Highway Commissioner Bob Miller told the Algonquin Township Board Wednesday he plans to continue the Township's award-winning paint recycling program even though "we haven't got a dime" from efforts to find replacement money for state funding cut late last year.
Miller said Algonquin Township and one in Cook County will be the only organizations to continue municipal paint recycling after the Illinois EPA discontinued support for the program last November as the State fell further and further behind paying its bills.
Since 1997 "We've kept 200,000 gallons of paint out of the waste stream for a little over $300,000," Miller said but warned the program would have to be modified a little to hold costs down.

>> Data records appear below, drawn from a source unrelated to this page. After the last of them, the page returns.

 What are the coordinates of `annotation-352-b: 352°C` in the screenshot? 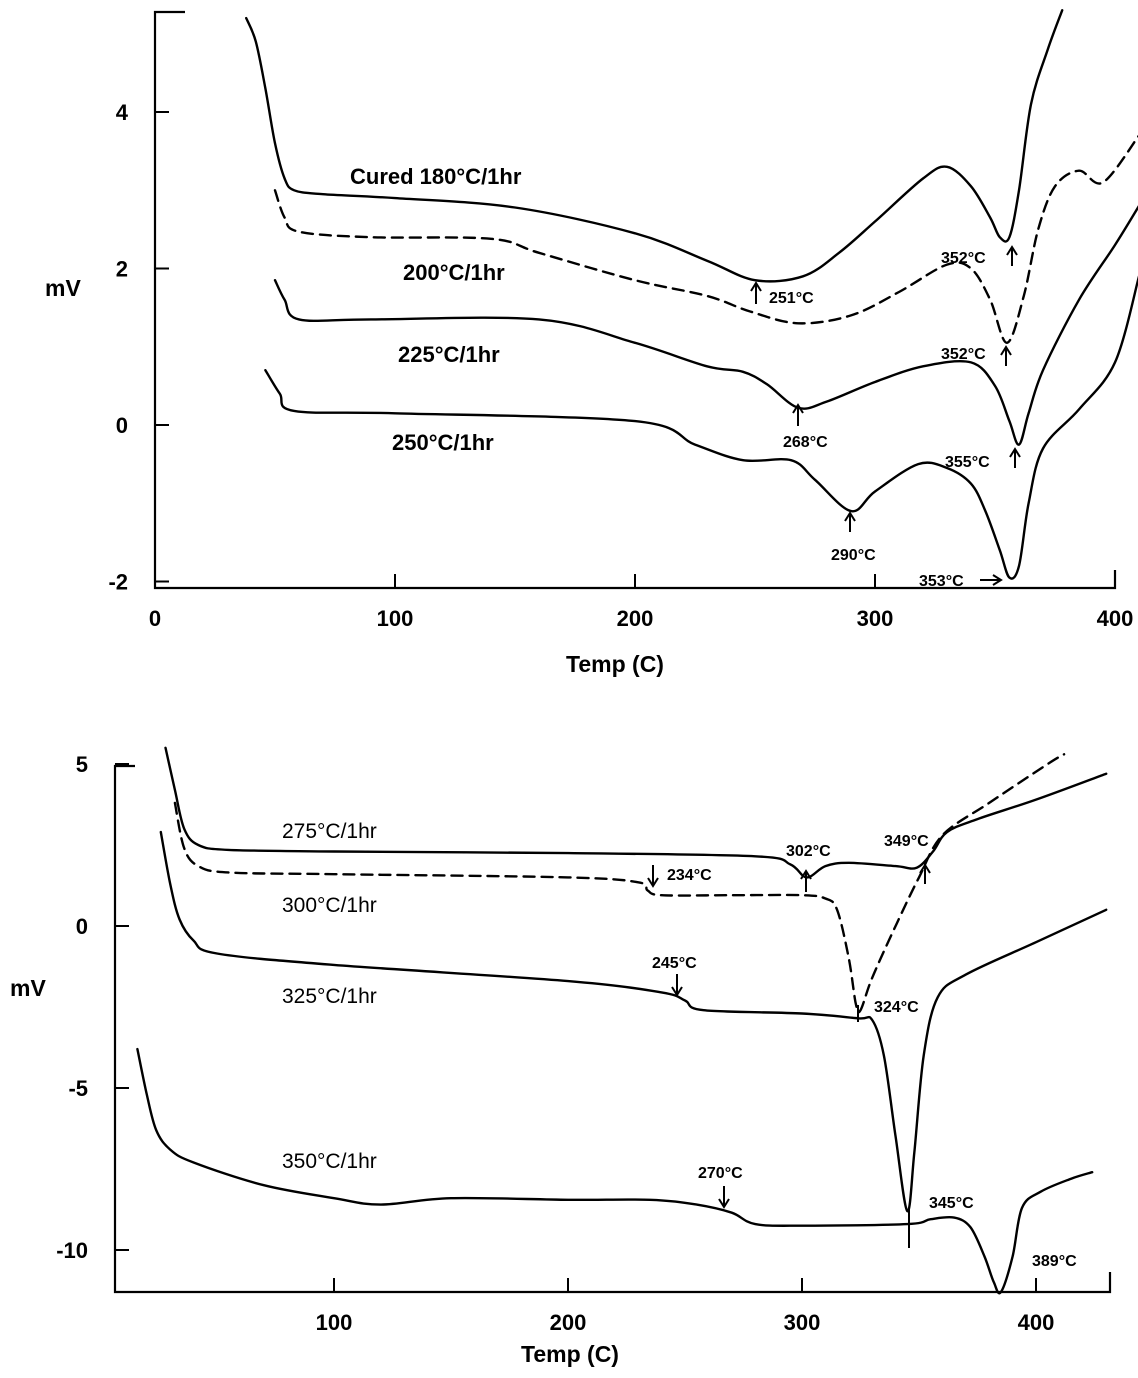 It's located at (964, 354).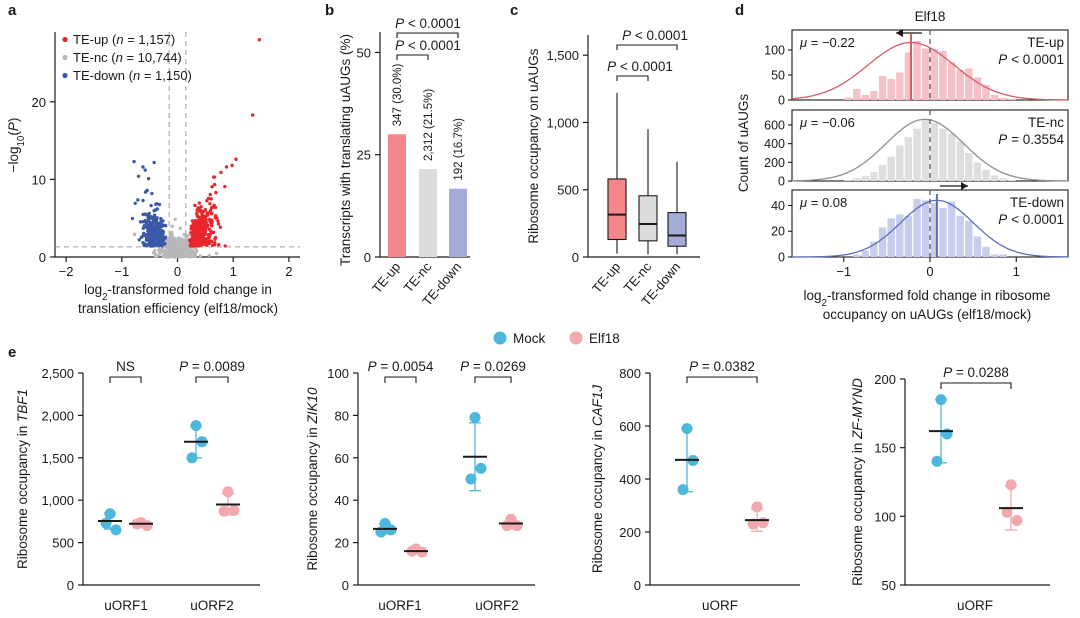 The height and width of the screenshot is (618, 1080). I want to click on y-axis-title: Count of uAUGs, so click(744, 144).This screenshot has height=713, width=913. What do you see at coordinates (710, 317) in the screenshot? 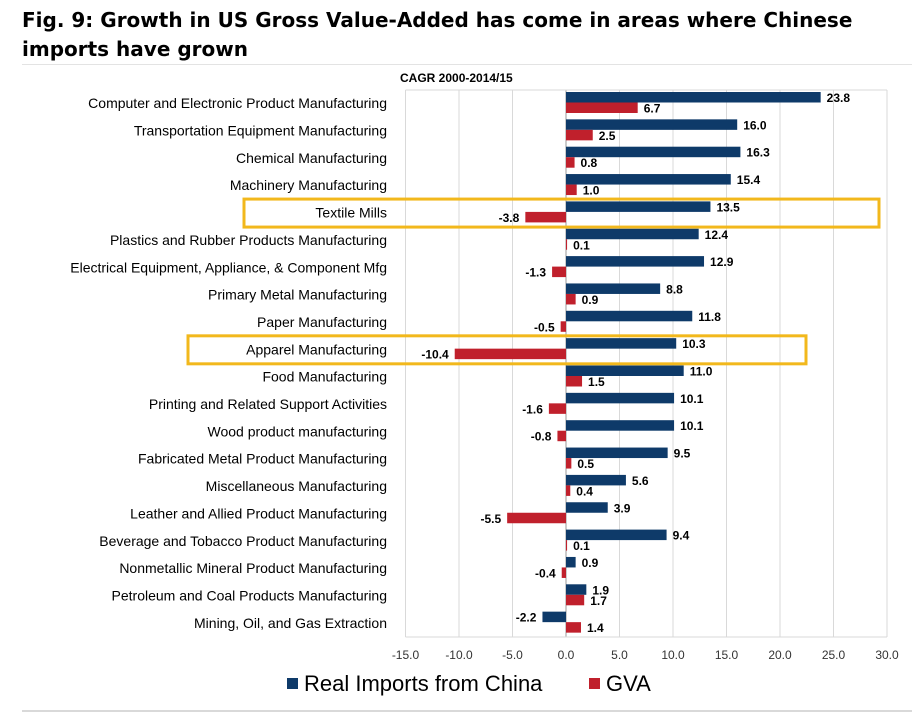
I see `data-label-imports: 11.8` at bounding box center [710, 317].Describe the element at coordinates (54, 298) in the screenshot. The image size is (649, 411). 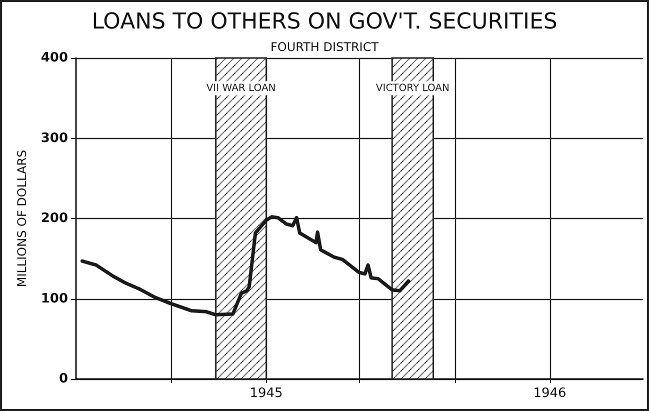
I see `y-tick-label: 100` at that location.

Paint dropoff has always been in theory only for Algonquin Township residents but Miller said workers haven't been to zealous about enforcing that. ("Some of the people pull up with Wisconsin plates, that's a dead giveaway.") This year Miller said workers will card paint recyclers and if they don't live in the township charge a $5 per car non-resident fee.
He also said workers may not be quite so picky in deciding which paint is good enough to save for reuse and which is dreck requiring incineration.
Algonquin Township's Recycling Center will open this season at the Township headquarters on Route 14, Crystal Lake March 27. Besides paint the center accepts aluminum, glass, plastic, paper, motor oil, tree branches and, on the fourth Saturday of each month, computer junk.
The Township's Recycling Center page is here, although it hasn't been updated with the latest changes yet:
http://www.algtwsp.com/recyclingcenter.html
In the pic: Algonquin Township paint recyclers combine partial cans of paint into five-gallon buckets for use by environmentally aware or simply cash-strapped residents.